◆ SUPPLIED TEXT
______

DIFFUSION WELDING IN VACUUM THIN SHEET OF NICKEL ALLOY
Falchenko Yurii, Paton Electric Welding Institute of NAS of Ukraine (11 Malevich Str., 03680 Kyiv, Ukraine)
Petrushynets Lidiia, Paton Electric Welding Institute of NAS of Ukraine (11 Malevich Str., 03680 Kyiv, Ukraine)
Ustinov Anatolii, Paton Electric Welding Institute of NAS of Ukraine (11 Malevich Str., 03680 Kyiv, Ukraine)
Melnichenko Tatiana , Paton Electric Welding Institute of NAS of Ukraine (11 Malevich Str., 03680 Kyiv, Ukraine)
Novomlinets Oleg, Chernihiv National University of Technology (95 Shevchenka Str., 14035, Chernihiv, Ukraine)
Gusarova Irina, M. K. Yangel Yuzhnoye State Design Office (3 Krivorozhskaya Str., 49008 Dnipro, Ukraine).
Urgency of the research. Nickel alloys are widely applied in manufacture of gas turbines, in space vehicles, rocket engines, etc.
Target setting. Complexity of producing nickel alloy joints by diffusion welding consists in presence of a thermally-stable oxide layer on their surfaces and low ductility of this group of materials.
Actual scientific researches and issues analysis. Performed analysis showed that combination of high parameters of diffusion welding with application of interlayers allows producing sound joints ofhigh-temperature nickel alloys.
Uninvestigated parts of general matters defining. Described technologies are designed for joining massive items and are not suitable for thin foils.

______

◆ DATA PROVIDED
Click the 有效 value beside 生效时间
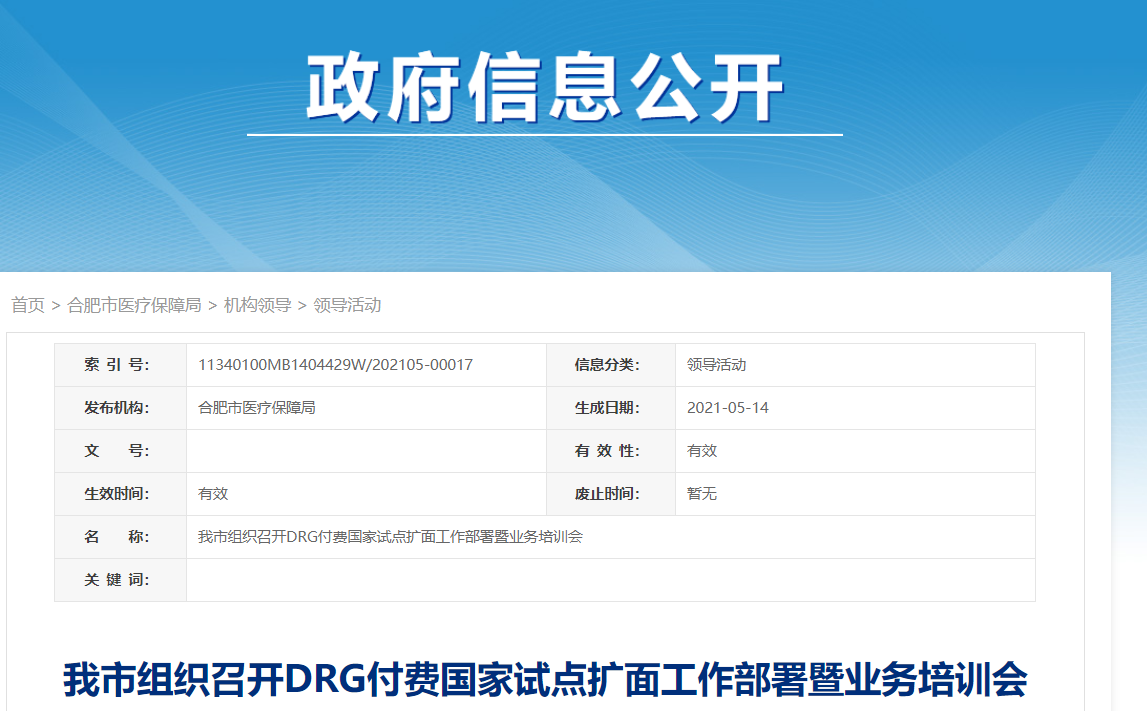Screen dimensions: 1147x711 213,494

______

◆ THE EXERCISE
Render this sentence from the diffusion welding abstract in Spanish: "Described technologies are designed for joining massive items and are not suitable for thin foils."

◆ FULL OUTPUT
Las tecnologías descritas están diseñadas para unir piezas masivas y no son adecuadas para láminas delgadas.